The listing that follows should be copied in full and exactly, with no pictures.
━━ DATA TO PROCESS ━━
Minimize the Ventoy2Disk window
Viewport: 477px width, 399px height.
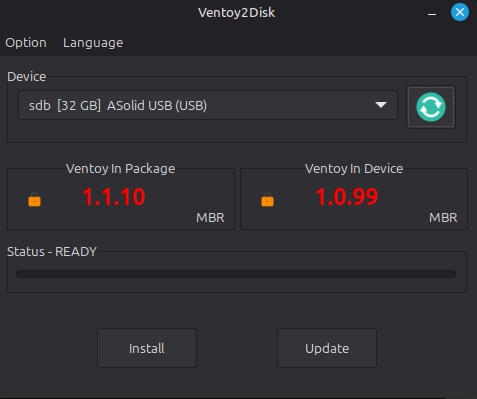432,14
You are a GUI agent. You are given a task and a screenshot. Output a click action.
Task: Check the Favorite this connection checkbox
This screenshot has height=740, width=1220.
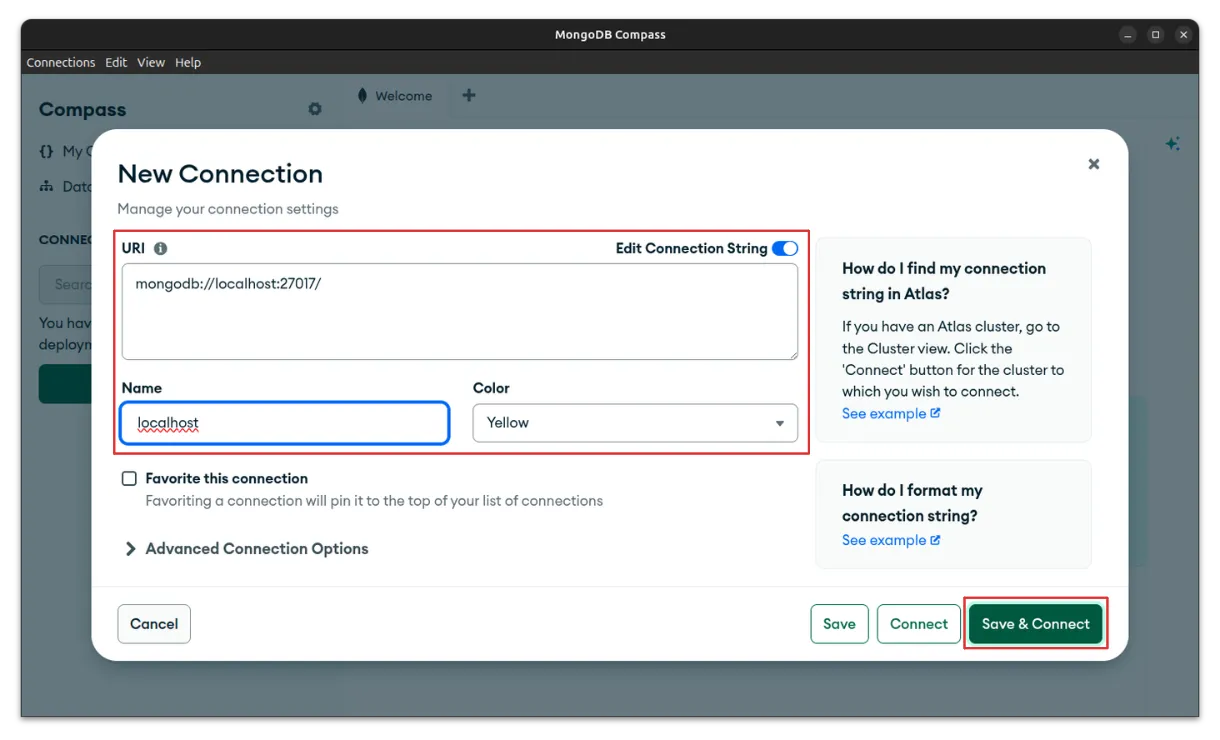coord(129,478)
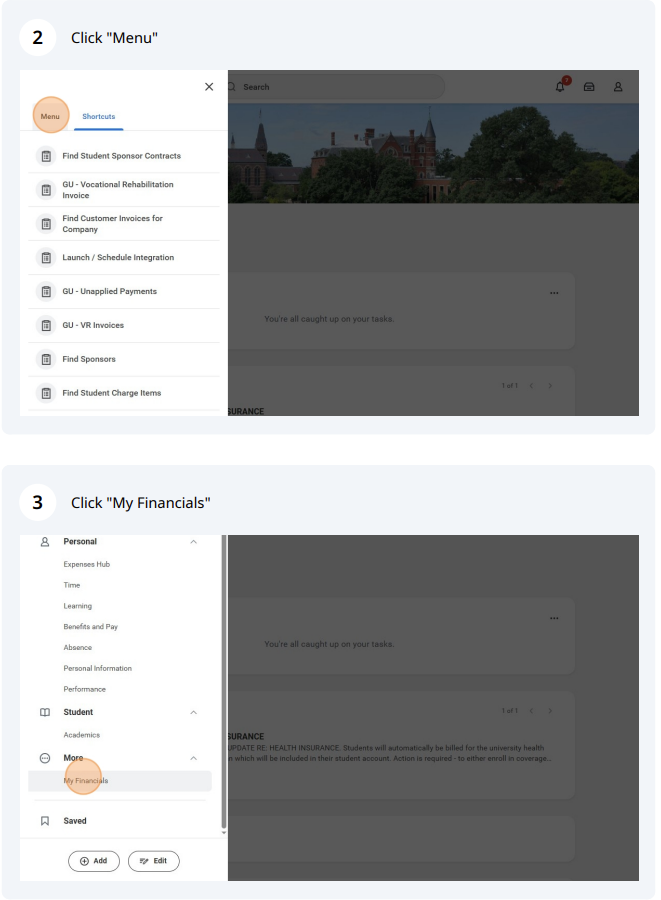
━━━
● RESULT OF THIS EXERCISE
Minimize the Ventoy2Disk window
Viewport: 477px width, 399px height.
432,14
You are a GUI agent. You are given a task and a screenshot. Output a click action.
Task: Check the Favorite this connection checkbox
This screenshot has height=740, width=1220.
coord(129,478)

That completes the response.